The state mandated 200-year flood protection after it was determined by the Federal Emergency Agency that the area around the San Joaquin-Sacramento Delta had the highest risk in the United States for a repeat of the 2005 Hurricane Katrina disaster in New Orleans.

The area covered by the levee work was expanded to include parts of Manteca east of Airport Way after a new California Department of Water Resources modeled showed there likely will be at least a tripling of flows in the San Joaquin River due to changing weather patterns.

The three times plus increase in river flows by 2060 would mean an additional five feet of water flowing by levees at the French Camp Slough.

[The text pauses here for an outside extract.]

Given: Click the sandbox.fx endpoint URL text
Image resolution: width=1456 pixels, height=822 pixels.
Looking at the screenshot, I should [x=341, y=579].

Various models show precipitation patterns are slowly changing over Northern and Central California as they have done in a repeated cyclical pattern over the course of thousands of years.

As a result, flooding frequency is expected to rise.

Models point to less snow in the Sierra and more rain in the foothills and on the valley floor.

That means precipitation shifts could reduce the effectiveness of the flood control functions of major reservoirs. It may be due to more frequent warm rain melting snowpack throughout the winter, more perception falling below the basins feeding into reservoirs, or a combination of both.

As such, that increases the odds for flooding in Manteca — as well as Lathrop — given both cities are along the “last miles” where the 15,600 square miles of the San Joaquin River basin drains into the Delta.

Local concerns, though, preceding that as the paving over of land with impervious surfaces — streets, parking  lots, rooftops, sidewalks and such upstream — had been increasing runoffs and the frequency of flooding measured.

 In flood lingo, a 200-year event doesn’t mean a flood that will happen every 200 years.

Instead, it reflects the odds of such an event happening in any given year. That means there is a 1 in 200 chance of an event occurring in any given year requiring the levee work now being pursued.

Roughly 40 areas in California including Manteca-Lathrop-Stockton fall within peer reviewed science that designated 200-year flood plains.